BEGIN RAW DATA

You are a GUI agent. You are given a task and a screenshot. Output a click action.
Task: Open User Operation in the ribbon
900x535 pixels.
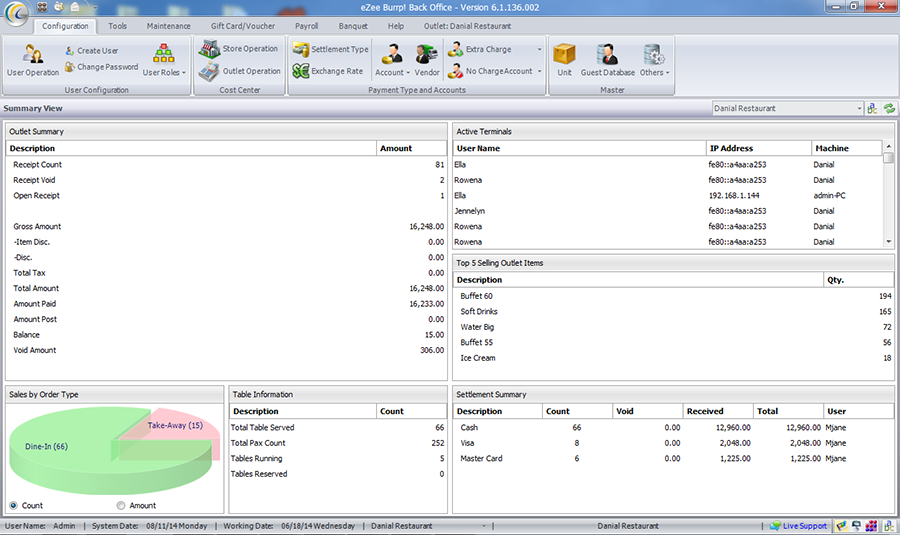pyautogui.click(x=32, y=59)
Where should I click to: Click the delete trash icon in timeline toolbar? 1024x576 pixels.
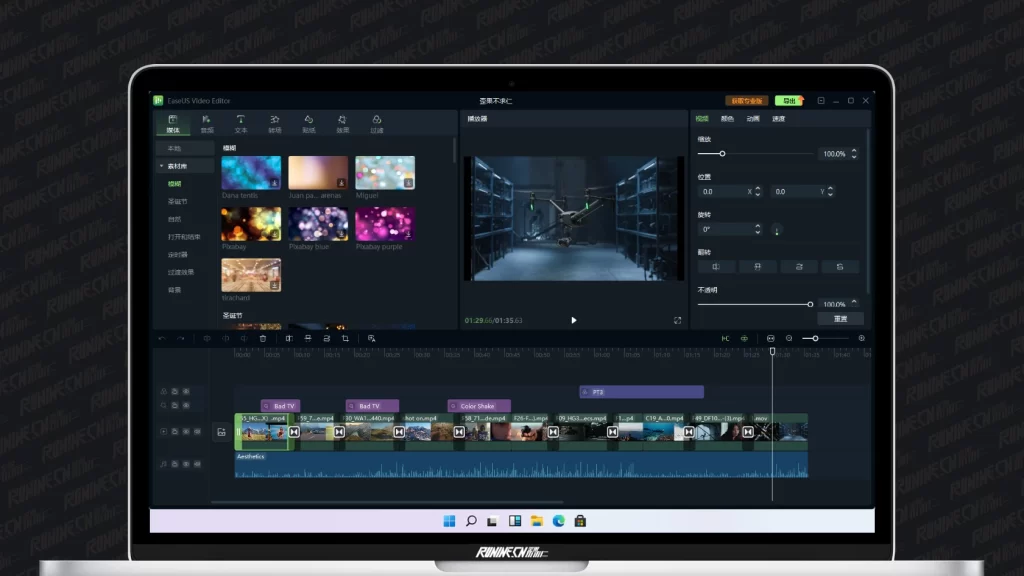point(263,338)

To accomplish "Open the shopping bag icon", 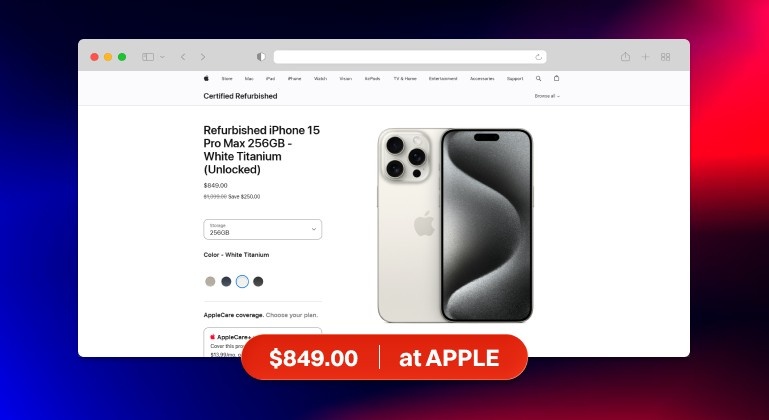I will pyautogui.click(x=556, y=78).
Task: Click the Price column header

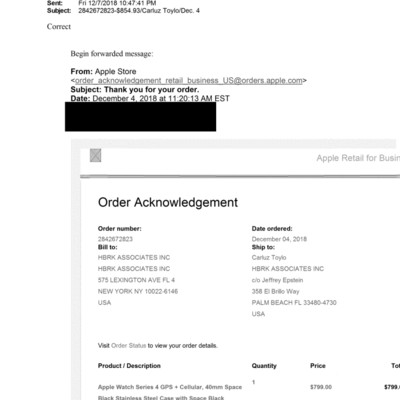Action: (x=318, y=366)
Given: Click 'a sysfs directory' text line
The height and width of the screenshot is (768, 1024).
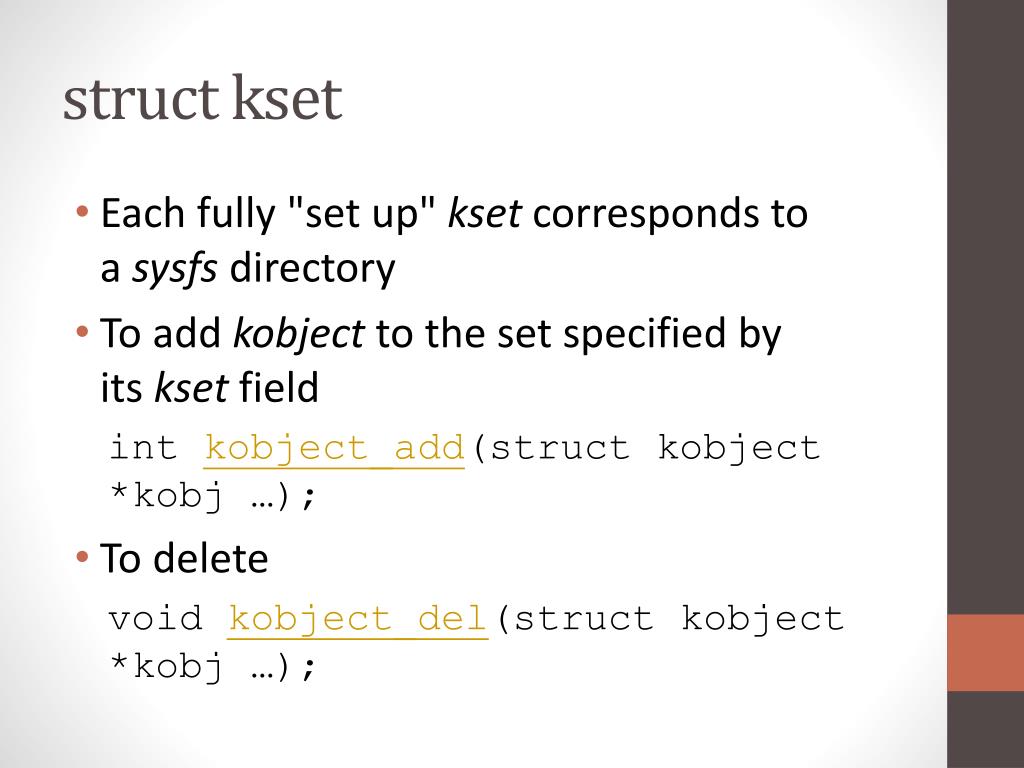Looking at the screenshot, I should click(x=248, y=269).
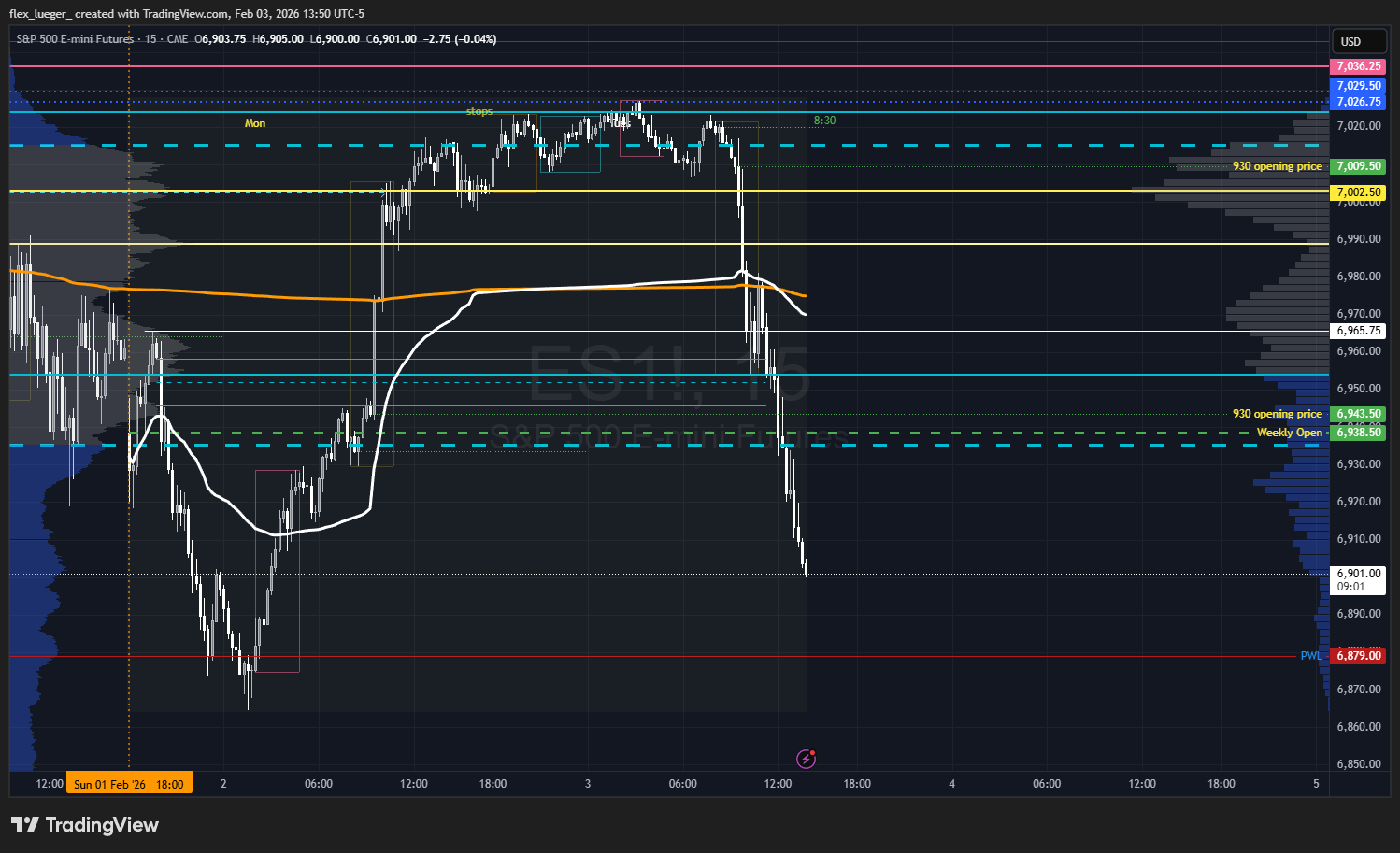Viewport: 1400px width, 853px height.
Task: Click the upper 930 opening price label
Action: (x=1277, y=166)
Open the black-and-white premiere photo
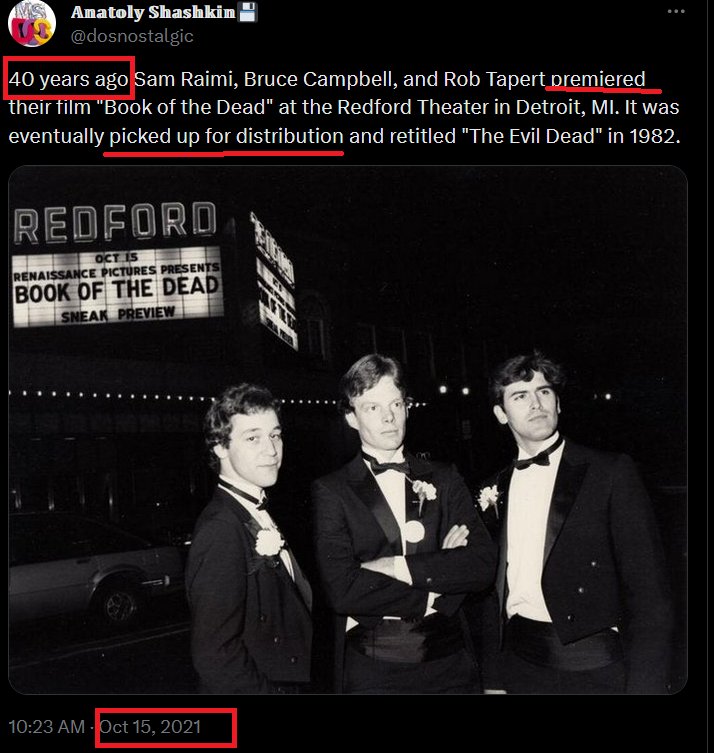 click(x=348, y=430)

END RAW DATA

REQUIRED WORK.
Only the lines from the one with "Task: Click the Price column header" through the last line of the listing belong in your answer; copy them exactly and skip the pictures.

ANSWER TO THE EXERCISE.
Task: Click the Price column header

Action: (x=318, y=366)
Given: Click 'a sysfs directory' text line
The height and width of the screenshot is (768, 1024).
Looking at the screenshot, I should click(x=248, y=269).
Viewport: 1400px width, 853px height.
Task: Click the upper 930 opening price label
Action: (x=1277, y=166)
Open the black-and-white premiere photo
 click(x=348, y=430)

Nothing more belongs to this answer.